BACKGROUND: Assessment of cardiac output (CO) and stroke volume (SV) is essential to understand cardiac function and hemodynamics. These parameters can be examined using three echocardiographic techniques (pulsed-wave Doppler, two-dimensional [2D], and three-dimensional [3D]). Whether these methods can be used interchangeably is unclear. The influence of age, sex, and ethnicity on CO and SV has also not been examined in depth. In this report from the World Alliance of Societies of Echocardiography Normal Values Study, the authors compare CO and SV in healthy adults according to age, sex, ethnicity, and measurement techniques.
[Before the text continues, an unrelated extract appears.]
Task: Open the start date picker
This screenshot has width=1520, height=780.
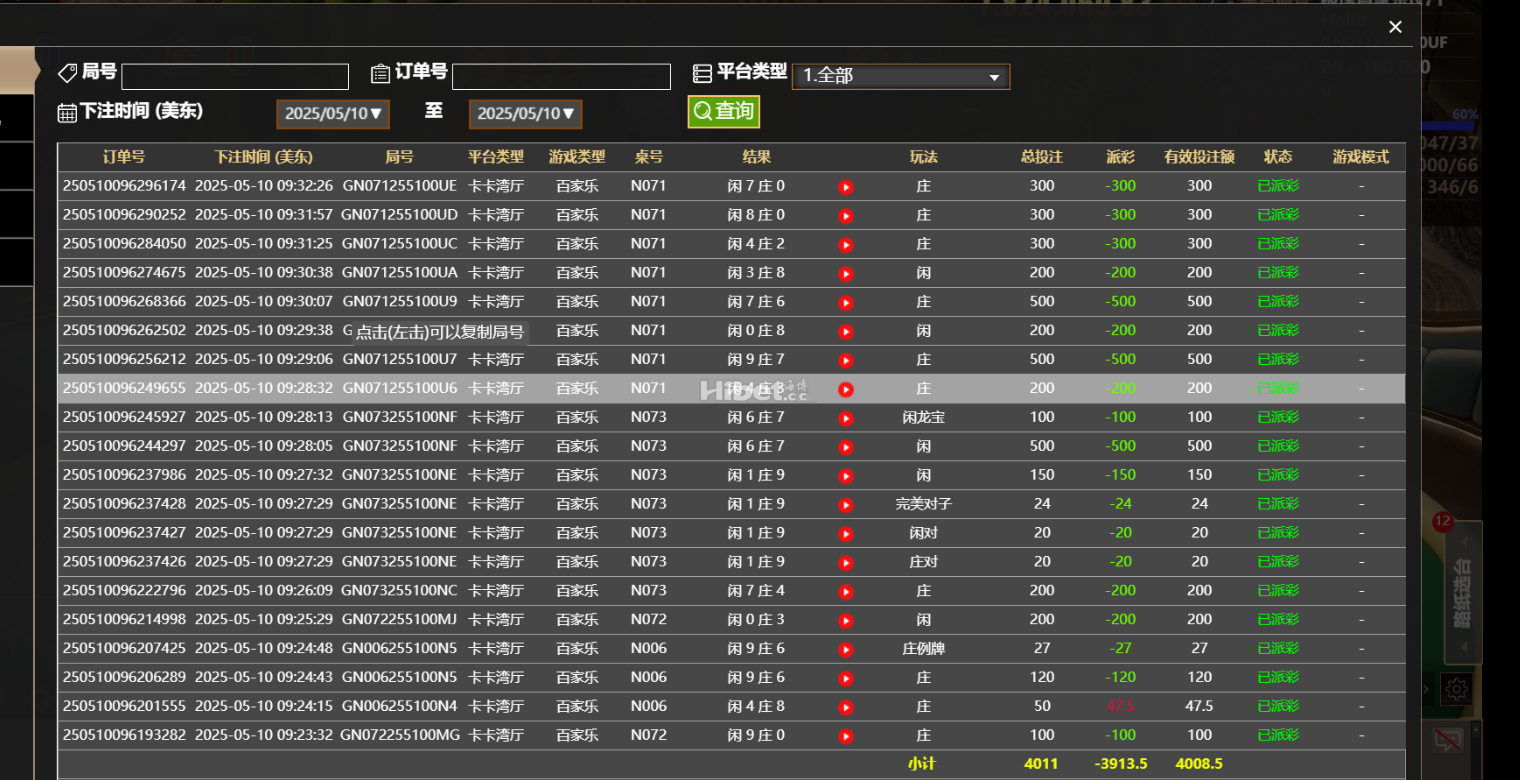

METHODS: A total of 1,450 adult subjects (53% men) free of heart, lung, and kidney disease were prospectively enrolled in 15 countries, with even distributions among age groups and sex. Subjects were divided into three age groups (young, 18-40 years; middle aged, 41-65 years; and old, >65 years) and three main racial groups (whites, blacks, and Asians). CO and SV were indexed (cardiac index [CI] and SV index [SVI], respectively) to body surface area and height and measured using three echocardiographic methods: Doppler, 2D, and 3D. Images were analyzed at two core laboratories (one each for 2D and 3D). RESULTS: CI and SVI were significantly lower by 2D compared with both Doppler and 3D methods in both sexes. SVI was significantly lower in women than men by all three methods, while CI differed only by 2D. SVI decreased with aging by all three techniques, whereas CI declined only with 2D and 3D. CO and SV were smallest in Asians and largest in whites, and the differences persisted after normalization for body surface area. CONCLUSIONS: The present results provide normal reference values for CO and SV, which differ by age, sex, and race. Furthermore, CI and SVI measurements by the different echocardiographic techniques are not interchangeable. All these factors need to be taken into account when evaluating cardiac function and hemodynamics in individual patients.